***** Data lines
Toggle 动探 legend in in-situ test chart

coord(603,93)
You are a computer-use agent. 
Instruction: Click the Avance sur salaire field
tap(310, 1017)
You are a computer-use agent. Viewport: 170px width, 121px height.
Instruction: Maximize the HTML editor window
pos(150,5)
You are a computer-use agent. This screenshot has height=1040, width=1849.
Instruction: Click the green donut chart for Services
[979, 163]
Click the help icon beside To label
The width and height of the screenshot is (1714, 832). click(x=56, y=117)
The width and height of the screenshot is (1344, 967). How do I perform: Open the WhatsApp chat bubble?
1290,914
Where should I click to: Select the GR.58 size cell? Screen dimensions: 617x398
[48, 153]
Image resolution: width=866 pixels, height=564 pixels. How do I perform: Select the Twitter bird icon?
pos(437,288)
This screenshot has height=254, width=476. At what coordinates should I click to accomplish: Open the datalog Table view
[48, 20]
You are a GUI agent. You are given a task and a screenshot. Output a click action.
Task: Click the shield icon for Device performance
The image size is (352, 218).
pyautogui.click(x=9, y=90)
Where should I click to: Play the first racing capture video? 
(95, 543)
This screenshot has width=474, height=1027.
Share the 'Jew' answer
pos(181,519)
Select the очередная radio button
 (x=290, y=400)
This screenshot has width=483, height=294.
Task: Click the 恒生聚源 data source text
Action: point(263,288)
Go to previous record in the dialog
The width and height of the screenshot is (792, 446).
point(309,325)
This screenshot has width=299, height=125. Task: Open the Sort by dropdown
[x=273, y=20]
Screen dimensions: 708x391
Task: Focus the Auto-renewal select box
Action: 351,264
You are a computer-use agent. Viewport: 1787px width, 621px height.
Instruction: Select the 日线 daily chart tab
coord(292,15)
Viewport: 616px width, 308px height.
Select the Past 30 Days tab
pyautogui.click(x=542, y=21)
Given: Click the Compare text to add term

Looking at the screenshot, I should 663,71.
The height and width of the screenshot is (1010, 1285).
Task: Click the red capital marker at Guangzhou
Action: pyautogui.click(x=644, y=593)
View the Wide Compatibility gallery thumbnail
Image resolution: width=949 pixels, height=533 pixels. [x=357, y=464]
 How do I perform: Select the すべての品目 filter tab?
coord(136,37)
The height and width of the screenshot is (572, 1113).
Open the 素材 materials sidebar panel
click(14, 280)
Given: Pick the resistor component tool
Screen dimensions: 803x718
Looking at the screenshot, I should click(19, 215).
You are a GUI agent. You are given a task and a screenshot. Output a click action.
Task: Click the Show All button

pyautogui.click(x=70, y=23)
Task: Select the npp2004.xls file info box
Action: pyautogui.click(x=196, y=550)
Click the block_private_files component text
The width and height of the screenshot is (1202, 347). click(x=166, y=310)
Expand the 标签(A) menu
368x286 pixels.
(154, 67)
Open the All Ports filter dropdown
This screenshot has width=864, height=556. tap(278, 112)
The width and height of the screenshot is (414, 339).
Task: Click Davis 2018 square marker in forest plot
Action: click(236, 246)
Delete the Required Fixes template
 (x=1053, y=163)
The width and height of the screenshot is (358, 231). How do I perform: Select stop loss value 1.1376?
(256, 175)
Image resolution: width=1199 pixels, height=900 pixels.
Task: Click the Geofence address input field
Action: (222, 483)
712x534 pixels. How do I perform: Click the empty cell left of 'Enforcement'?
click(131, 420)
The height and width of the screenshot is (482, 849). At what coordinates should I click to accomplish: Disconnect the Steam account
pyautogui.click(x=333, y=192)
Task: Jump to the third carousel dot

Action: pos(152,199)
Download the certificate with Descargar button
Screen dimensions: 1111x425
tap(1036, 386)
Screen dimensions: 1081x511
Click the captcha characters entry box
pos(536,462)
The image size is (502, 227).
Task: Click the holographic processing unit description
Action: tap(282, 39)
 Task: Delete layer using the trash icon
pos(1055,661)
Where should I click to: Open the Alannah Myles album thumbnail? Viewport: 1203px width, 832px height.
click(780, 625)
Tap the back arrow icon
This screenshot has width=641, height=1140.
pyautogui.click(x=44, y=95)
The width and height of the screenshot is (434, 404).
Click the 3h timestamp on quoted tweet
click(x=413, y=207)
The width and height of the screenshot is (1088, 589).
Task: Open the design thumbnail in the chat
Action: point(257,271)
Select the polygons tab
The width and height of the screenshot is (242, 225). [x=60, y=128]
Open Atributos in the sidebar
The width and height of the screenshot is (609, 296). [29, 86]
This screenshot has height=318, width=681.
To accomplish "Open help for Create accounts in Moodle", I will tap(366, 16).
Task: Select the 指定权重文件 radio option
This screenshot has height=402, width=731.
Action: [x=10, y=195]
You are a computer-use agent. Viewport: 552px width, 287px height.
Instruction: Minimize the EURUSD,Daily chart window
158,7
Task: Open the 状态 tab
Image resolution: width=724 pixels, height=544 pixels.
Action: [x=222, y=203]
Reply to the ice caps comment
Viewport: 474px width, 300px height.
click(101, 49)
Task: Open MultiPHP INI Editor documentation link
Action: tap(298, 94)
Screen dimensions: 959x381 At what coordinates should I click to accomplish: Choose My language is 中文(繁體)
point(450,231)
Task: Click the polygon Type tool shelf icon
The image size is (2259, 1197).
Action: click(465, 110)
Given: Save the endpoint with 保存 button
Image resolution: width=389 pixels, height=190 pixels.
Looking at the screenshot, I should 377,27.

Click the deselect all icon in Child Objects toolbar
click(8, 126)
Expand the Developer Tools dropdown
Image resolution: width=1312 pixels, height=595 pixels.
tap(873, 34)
**********
• _Short exercise_:
Copy out the data word for word, from the line containing "Task: Jump to the third carousel dot" down through the line containing "Looking at the screenshot, I should 377,27.", and include both of those lines.

• _Reply_:
Task: Jump to the third carousel dot

Action: pos(152,199)
Download the certificate with Descargar button
Screen dimensions: 1111x425
tap(1036, 386)
Screen dimensions: 1081x511
Click the captcha characters entry box
pos(536,462)
The image size is (502, 227).
Task: Click the holographic processing unit description
Action: tap(282, 39)
 Task: Delete layer using the trash icon
pos(1055,661)
Where should I click to: Open the Alannah Myles album thumbnail? Viewport: 1203px width, 832px height.
click(780, 625)
Tap the back arrow icon
This screenshot has width=641, height=1140.
pyautogui.click(x=44, y=95)
The width and height of the screenshot is (434, 404).
Click the 3h timestamp on quoted tweet
click(x=413, y=207)
The width and height of the screenshot is (1088, 589).
Task: Open the design thumbnail in the chat
Action: point(257,271)
Select the polygons tab
The width and height of the screenshot is (242, 225). [x=60, y=128]
Open Atributos in the sidebar
The width and height of the screenshot is (609, 296). [29, 86]
This screenshot has height=318, width=681.
To accomplish "Open help for Create accounts in Moodle", I will tap(366, 16).
Task: Select the 指定权重文件 radio option
This screenshot has height=402, width=731.
Action: [x=10, y=195]
You are a computer-use agent. Viewport: 552px width, 287px height.
Instruction: Minimize the EURUSD,Daily chart window
158,7
Task: Open the 状态 tab
Image resolution: width=724 pixels, height=544 pixels.
Action: [x=222, y=203]
Reply to the ice caps comment
Viewport: 474px width, 300px height.
click(101, 49)
Task: Open MultiPHP INI Editor documentation link
Action: tap(298, 94)
Screen dimensions: 959x381 At what coordinates should I click to accomplish: Choose My language is 中文(繁體)
point(450,231)
Task: Click the polygon Type tool shelf icon
The image size is (2259, 1197).
Action: click(465, 110)
Given: Save the endpoint with 保存 button
Image resolution: width=389 pixels, height=190 pixels.
Looking at the screenshot, I should 377,27.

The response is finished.